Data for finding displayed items
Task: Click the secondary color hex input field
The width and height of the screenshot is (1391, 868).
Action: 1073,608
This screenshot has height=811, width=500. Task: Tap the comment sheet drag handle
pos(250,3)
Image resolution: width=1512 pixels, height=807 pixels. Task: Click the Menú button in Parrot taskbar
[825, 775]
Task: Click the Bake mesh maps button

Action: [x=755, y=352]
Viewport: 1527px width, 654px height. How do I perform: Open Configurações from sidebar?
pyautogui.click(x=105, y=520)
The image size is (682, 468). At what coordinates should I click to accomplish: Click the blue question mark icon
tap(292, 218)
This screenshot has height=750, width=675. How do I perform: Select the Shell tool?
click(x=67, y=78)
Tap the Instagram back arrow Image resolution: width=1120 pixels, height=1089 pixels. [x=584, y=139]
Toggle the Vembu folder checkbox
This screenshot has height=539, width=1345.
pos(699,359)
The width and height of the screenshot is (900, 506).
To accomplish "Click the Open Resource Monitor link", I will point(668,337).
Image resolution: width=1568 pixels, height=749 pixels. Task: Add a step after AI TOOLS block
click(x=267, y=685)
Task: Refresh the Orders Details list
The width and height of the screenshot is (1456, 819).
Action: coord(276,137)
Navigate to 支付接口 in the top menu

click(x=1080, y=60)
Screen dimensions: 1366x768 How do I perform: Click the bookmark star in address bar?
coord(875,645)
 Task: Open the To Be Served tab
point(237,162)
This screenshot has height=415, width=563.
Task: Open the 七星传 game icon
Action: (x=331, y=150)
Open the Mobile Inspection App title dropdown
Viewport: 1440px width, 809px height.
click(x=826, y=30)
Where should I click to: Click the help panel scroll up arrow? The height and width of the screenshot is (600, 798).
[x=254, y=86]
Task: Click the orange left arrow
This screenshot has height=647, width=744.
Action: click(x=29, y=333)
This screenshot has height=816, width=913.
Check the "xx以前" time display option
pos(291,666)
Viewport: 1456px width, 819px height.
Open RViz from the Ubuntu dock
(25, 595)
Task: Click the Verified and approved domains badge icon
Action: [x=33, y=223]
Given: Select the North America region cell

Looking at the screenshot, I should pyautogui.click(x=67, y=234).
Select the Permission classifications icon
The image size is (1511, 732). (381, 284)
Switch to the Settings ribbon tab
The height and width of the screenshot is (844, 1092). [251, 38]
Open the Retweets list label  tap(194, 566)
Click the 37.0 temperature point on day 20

**Short exercise**
Count how many lines of the data above contain the string "button". Case matters, and the reply should be the number alone.

**Solved problem**
2